What we have in Volume are stories from issues #2-6 of "Tomb of Dracula" magazine, "Dracula Lives" #1-13, and "Frankenstein Monster" #7-9. However, the neat thing about this collection is that the stories are, for the most part, arranged "chronologically" according to the "life" of Dracula. After an article on "Bloodline: A Probable Outline of the Career of Count Vlad Dracula" compiled by Peter Gillis we go back to 1452 with the Marvel origin of the character in "That Dracula May Live Again" by Marv Wolfman and Neal Adams. There are six stories from the 15th century, another dozen before Stoker's "Dracula" in 1890, a three-part encounter with the Frankenstein Monster in 1898 (already reprinted in the "Essential Monster of Frankenstein"), and then 20th century stories from 1903, 1926, and 1944 (the Nazis meet Dracula) before we get to "Today" and the final eleven stories.
This is an uneven collection of stories, which is to be expected with other Marvel writers and artists getting into the act in telling Dracula stories.
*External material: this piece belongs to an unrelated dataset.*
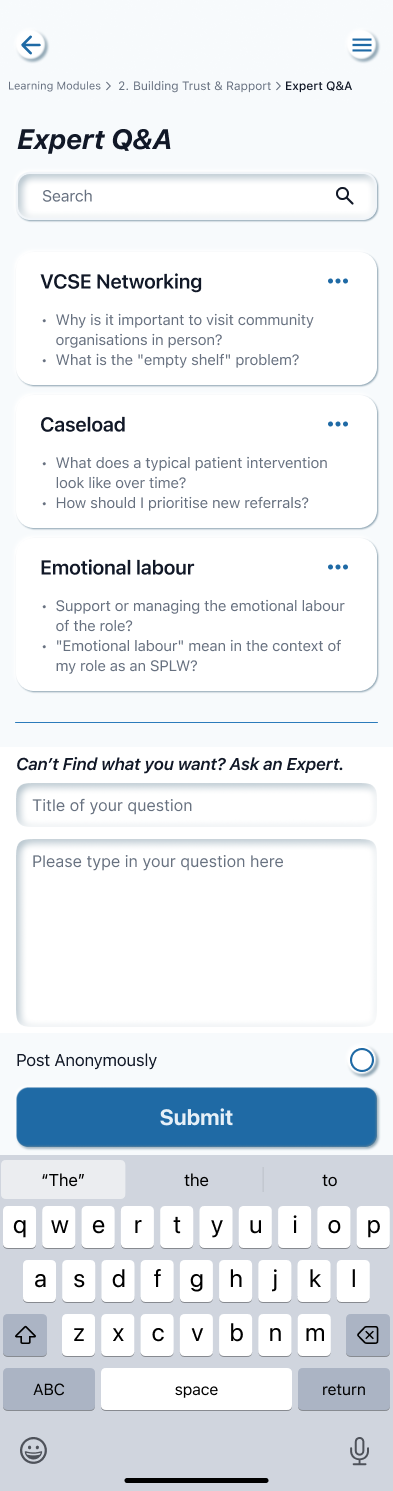The height and width of the screenshot is (1491, 393).
Task: Open VCSE Networking three-dot options
Action: (x=338, y=281)
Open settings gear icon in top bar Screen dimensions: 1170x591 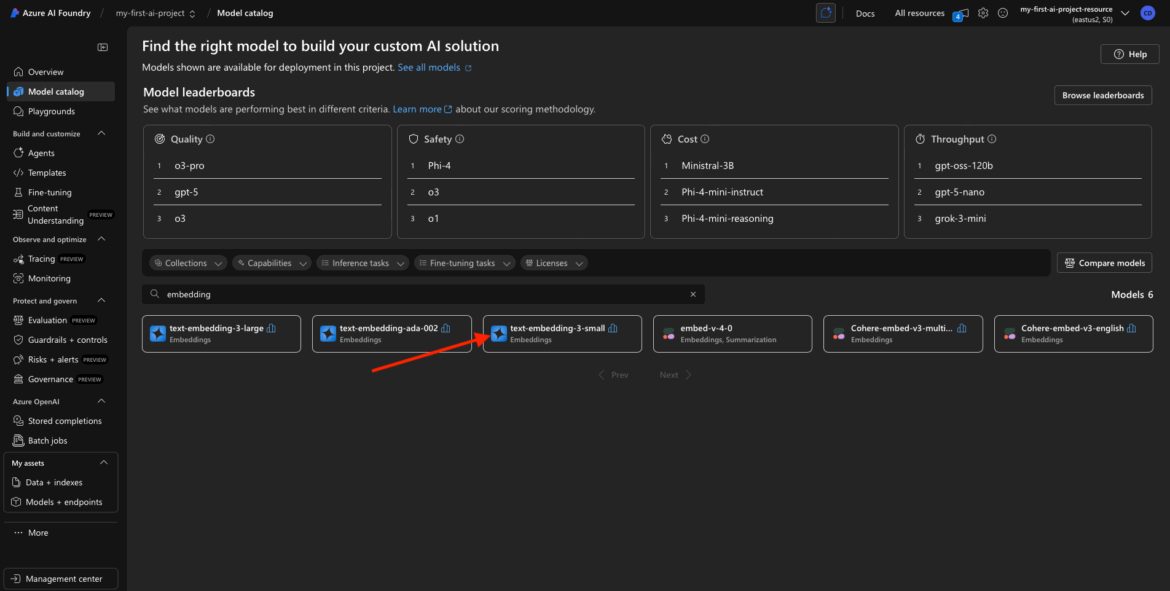pos(983,13)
The best of the bunch are "Sanctuary" by Roger McKenzie and Colon, the Adams drawn story mentioned above, "Suffer Not a Witch" by Roy Thomas with art by Alan Weiss and Dick Giordano, the Civil War tale "A House Divided" by James Shooter and Colan (okay, any time Colan draws a Dracula story it just looks so much better than, say, Frank Robbins), the short "Bounty for a Vampire" by Tony Isabell and Tony DeZeuniga," and "A Night in the Unlife" by Gerry Conway and Alfredo Alcala." But "This Blood Is Mine," a story that has Dracula meeting up with the Countess Elizabeth Bathory, is particularly disappointing as do most of the attempts to introduce the Count into a particular time and place (e.g., the Fascist Rome of 1926 passing for gangland Chicago).
This has to be the last volume in the collection and it certainly qualifies as complete from my perspective. I appreciate having "The Tomb of Dracula" completed, but if they would just get further along with the "Essential Fantastic Four," "Essential Thor," and "Essential Daredevil" I could be even happier.